ITHACA, N.Y.—In a world where the increasingly visible effects of climate change are on people’s minds more than ever before, an award-winning documentary with a unique Ithaca connection will be bringing topical discussions of environmental activism to the community.
On Sunday, Oct. 1 at 6 p.m., Cinemapolis will be showing Common Ground, a new documentary that explores the topic of regenerative farming and posits that everybody, despite their differences, is connected by the importance of taking care of the soil and planet we live on. A talk-back event will follow the showing.
Directed by duo Josh Tickell and Rebecca Harrell Tickell as a follow-up to their Netflix hit Kiss the Ground, the film stars notable names like Laura Dern, Jason Momoa, Donald Glover and Woody Harrelson. Common Ground won the Human/Nature Award at the Tribeca Film Festival earlier this year.
One of the film’s producers, Ryland Engelhart, was born and raised in Ithaca and is excited to return as part of the talkback that will follow the Cinemapolis screening.

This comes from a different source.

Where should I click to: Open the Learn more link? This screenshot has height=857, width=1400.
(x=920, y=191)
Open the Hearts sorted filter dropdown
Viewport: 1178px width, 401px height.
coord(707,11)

“It feels amazing to return home with a message of hope, healing and unity,” Engelhart said. “I think Ithaca has been a beautiful community of consciousness and wanting to bring people together.”
For the past 11 years, Engelhart has been working, funding and growing the Kiss the Ground profit. After raising $100,000 to make Kiss the Ground, Engelhart began a seven-year long collaboration with the Tickells, taking on the message of regenerative agriculture and soil as a solution for climate, water and human health.
“Common Ground shows a very bipartisan and diverse cross-section of society that can find common values in how we produce food, steward land and the outcomes that regenerative agriculture can have on our planetary health,” Engelhart said.
Engelhart co-founded the Kiss the Ground nonprofit with Finian Makepeace, another former Ithaca resident. Engelhart recalls growing up going to the Ithaca Farmers Market, eating whole wheat bread and local produce.
“That good nourishment of education and community from Ithaca helped instill in me this possibility of conveying this message and being an advocate for healthy soil, healthy people and a healthy planet,” Engelhart said.
Kate Donohue, executive director at Cinemapolis, said that locals were approaching her about the enticing possibility of showing the film in theaters because of its message and Tribeca victory. After hearing about the project from several different people, it felt like a sign to Donohue that it was a great fit.
“There’s a conversation happening now about what can we do and what power do we have in this moment?” Donohue said. “I’m excited that Cinemapolis can be a space for that conversation.”
Engelhart will join Yao Foli, an activist educator at The Noise Project and Tina Nilsen-Hodges, the founder and principal of New Roots Charter School, for a post-screening discussion.
As part of enhancing the communal aspect of going to the movies, Donohue said that having the talkback feels like a suitable way to have a conversation with the whole audience about the important topics the film discusses.
“I’m excited to be able to have a conversation with people who are involved in the work of regenerative farming and thinking about food systems, social justice and environmental activism as part of their work,” Donohue said. “I think it’s great that we can have this documentary with lots of famous actors and have that kind of global conversation, but also think about the work that’s being done on the local level around these issues.”
Correction: The original headline for this story gave an incorrect date for the film’s local premiere. It will show next weekend, not this weekend.